Goldman Sachs 401k Plan Participants file ERISA Lawsuit over Self-Dealing


. By Anne Wallace

Proprietary investment funds benefitted investment giant, not retirement savers

A class action ERISA lawsuit filed on October 25 in the Southern District of New York claims that Goldman Sachs Inc. and related defendants failed to administer the Goldman Sachs Group Inc. 401k plan prudently and in the best interest of participants. Instead, Falberg v. Goldman Sachs Group Inc. alleges that Goldman managed the plan to benefit the company at the expense of participants. Plan fiduciaries did this by keeping many underperforming proprietary mutual funds in the investment lineup.

The combination of high fees and low yield may ultimately have cost between 30,000 and 35,000 participants a significant portion of their retirement security.


POOR INVESTMENT PERFORMANCE      


The Complaint alleges that the fiduciaries of the 401k plan caused the plan to retain investment options for participants that an objective fiduciary would have removed because of their poor performance.

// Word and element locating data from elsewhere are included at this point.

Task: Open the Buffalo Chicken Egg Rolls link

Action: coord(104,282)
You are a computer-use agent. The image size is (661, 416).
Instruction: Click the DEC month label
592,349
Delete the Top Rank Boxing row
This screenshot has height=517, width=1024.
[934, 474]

One fund, allegedly the biggest single investment in the plan, was so unpopular with other investors that it lost half of its assets between August 2013 and February 2017. While underperforming proprietary funds saw large redemptions from other investors, plan fiduciaries retained these funds in the Plan, effectively protecting Goldman Sachs’s bottom line.  

In addition, the Complaint claims that the 401k plan, and thus the plan participants overpaid for the proprietary options. For example, the 401k plan remained invested in the Goldman Sachs Mid Cap Value mutual fund, which charged the Plan between 0.73 percent and 0.76 percent of the pan’s balance, even though Goldman Sachs offered its institutional clients a separately-managed account utilizing the same investment strategy that would have cost at most 0.55 percent per year. The plan’s fiduciaries reportedly obtained lower-cost pricing for more than fifteen non-Goldman investment options in the Plan. They did not do so for the proprietary investments.
 

BUT WAS IT AGAINST THE LAW?             


That is closer question. ERISA plan fiduciaries are not guarantors of investment performance for 401k plan participants. Rather, their responsibilities are to run the plan solely in the interest of participants and beneficiaries and for the exclusive purpose of providing benefits and paying plan expenses. In addition, fiduciaries must act prudently and must diversify the plan's investments in order to minimize the risk of large losses. They also must avoid conflicts of interest. In other words, they may not engage in transactions on behalf of the plan that benefit parties related to the plan, such as other fiduciaries, services providers or the plan sponsor.

In specific application to 401k plans, the generally means that fiduciaries must take care that the investment options made available permit the possibility that participants can succeed in saving for retirement.

In essence, the allegations of the Complaint are that the plan fiduciaries did not take this legally required care. Instead, they acted in the interest of the Goldman, the plan sponsor and the employer of the plan participants. If true, this would be in violation of the protections ERISA requires for plan participants and beneficiaries.

In general, this particular kind of breach of fiduciary lawsuit involving 401k plan participants depends heavily on statistical evidence. Plaintiffs are tasked with showing that participants in similarly situated plans during the same period of time, did much better than they did. The fiduciaries lack of care or conflict of interest is then inferred from this lackluster investment performance.

It is certainly not a “slam dunk” argument. It is considerably stronger, however, in situations where the plan sponsor is an investment house and financial services company, like Goldman, and the underperforming investment options are proprietary funds.


LEGAL OUTLOOK


In 2016, following by the denial of motions to dismiss similar self-dealing lawsuits brought against Deutsche Bank and Allianz, Goldman removed all proprietary funds from its 401(k) plan. Goldman did not reimburse participants for the underperformance of the improperly retained proprietary funds.

Deutsche Bank ultimately settled that lawsuit for $21.9 million. The Allianz settlement included  $12 million in monetary contributions, along with mandated administrative changes and the appointment of an independent monitor for the investment lineup. Other 401k self-dealing lawsuits against Fidelity, Blackrock and SEI Investments are or have been in various different stages of litigation or settlement.

What does this bode for Goldman Sachs 401k plan participants? There are no guarantees in litigation or settlement negotiations, of course. Goldman’s removal of the proprietary funds from the investment lineup may suggest a sense of exposure, though. The advice, as always, to 401k plan participants, particularly in situations where the employer/plan sponsor includes proprietary funds or employer stock in the investment options is to monitor fees and investment performance carefully.